• [What the exercise asks] Print the listing from its top line through the line containing "[prev-page] (9, 54)", nothing more, and leave out the pictures.

• [Source material]
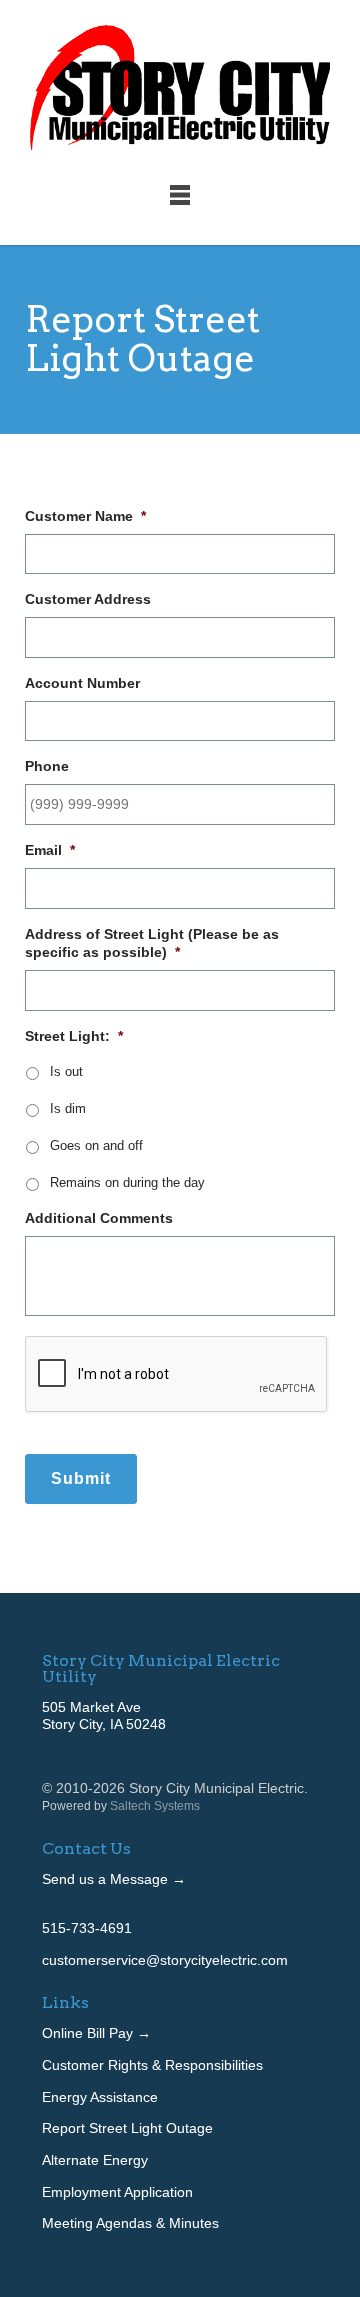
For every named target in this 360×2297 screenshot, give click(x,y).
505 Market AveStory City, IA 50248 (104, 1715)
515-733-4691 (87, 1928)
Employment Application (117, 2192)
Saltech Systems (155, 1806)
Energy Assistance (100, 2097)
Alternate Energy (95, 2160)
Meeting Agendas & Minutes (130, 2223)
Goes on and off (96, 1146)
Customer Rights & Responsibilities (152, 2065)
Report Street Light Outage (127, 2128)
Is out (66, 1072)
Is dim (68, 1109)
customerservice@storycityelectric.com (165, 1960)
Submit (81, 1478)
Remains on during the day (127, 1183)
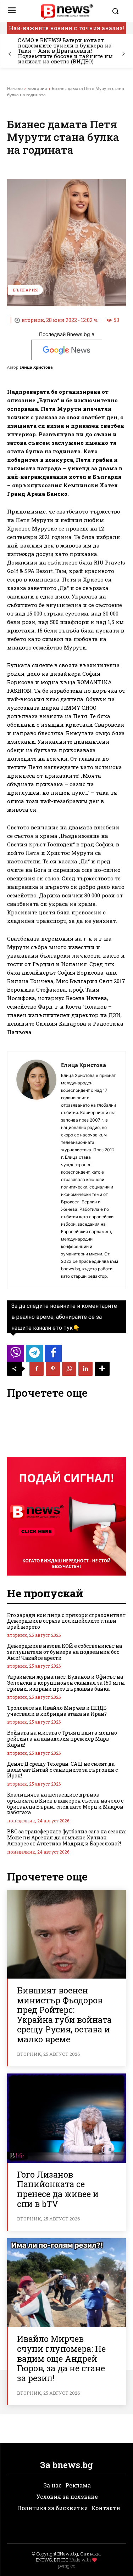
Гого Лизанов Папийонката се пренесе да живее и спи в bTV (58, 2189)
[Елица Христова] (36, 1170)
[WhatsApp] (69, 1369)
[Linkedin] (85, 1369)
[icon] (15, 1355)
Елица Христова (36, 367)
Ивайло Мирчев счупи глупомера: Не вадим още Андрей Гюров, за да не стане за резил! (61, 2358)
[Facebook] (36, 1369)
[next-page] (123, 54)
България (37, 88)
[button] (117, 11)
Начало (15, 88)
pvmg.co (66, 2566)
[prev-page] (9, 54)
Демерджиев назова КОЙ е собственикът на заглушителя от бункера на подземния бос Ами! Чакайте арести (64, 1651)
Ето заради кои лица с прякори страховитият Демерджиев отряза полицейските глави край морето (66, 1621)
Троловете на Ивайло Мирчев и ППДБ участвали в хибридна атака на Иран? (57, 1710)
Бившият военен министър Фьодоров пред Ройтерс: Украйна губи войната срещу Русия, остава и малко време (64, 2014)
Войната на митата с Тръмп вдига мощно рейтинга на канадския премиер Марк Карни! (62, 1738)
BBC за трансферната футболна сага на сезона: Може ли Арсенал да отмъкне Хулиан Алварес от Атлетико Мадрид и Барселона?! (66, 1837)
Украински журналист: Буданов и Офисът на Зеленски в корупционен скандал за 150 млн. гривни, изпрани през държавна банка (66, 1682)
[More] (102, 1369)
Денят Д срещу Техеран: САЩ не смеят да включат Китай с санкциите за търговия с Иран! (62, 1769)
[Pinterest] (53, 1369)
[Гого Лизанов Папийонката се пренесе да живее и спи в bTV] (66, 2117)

• [Result of the exercise]
For every named target in this 360×2297 screenshot, give click(x,y).
505 Market AveStory City, IA 50248 (104, 1715)
515-733-4691 (87, 1928)
Employment Application (117, 2192)
Saltech Systems (155, 1806)
Energy Assistance (100, 2097)
Alternate Energy (95, 2160)
Meeting Agendas & Minutes (130, 2223)
Goes on and off (96, 1146)
Customer Rights & Responsibilities (152, 2065)
Report Street Light Outage (127, 2128)
Is out (66, 1072)
Is dim (68, 1109)
customerservice@storycityelectric.com (165, 1960)
Submit (81, 1478)
Remains on during the day (127, 1183)
Гого Лизанов Папийонката се пренесе да живее и спи в bTV (58, 2189)
[Елица Христова] (36, 1170)
[WhatsApp] (69, 1369)
[Linkedin] (85, 1369)
[icon] (15, 1355)
Елица Христова (36, 367)
Ивайло Мирчев счупи глупомера: Не вадим още Андрей Гюров, за да не стане за резил! (61, 2358)
[Facebook] (36, 1369)
[next-page] (123, 54)
България (37, 88)
[button] (117, 11)
Начало (15, 88)
pvmg.co (66, 2566)
[prev-page] (9, 54)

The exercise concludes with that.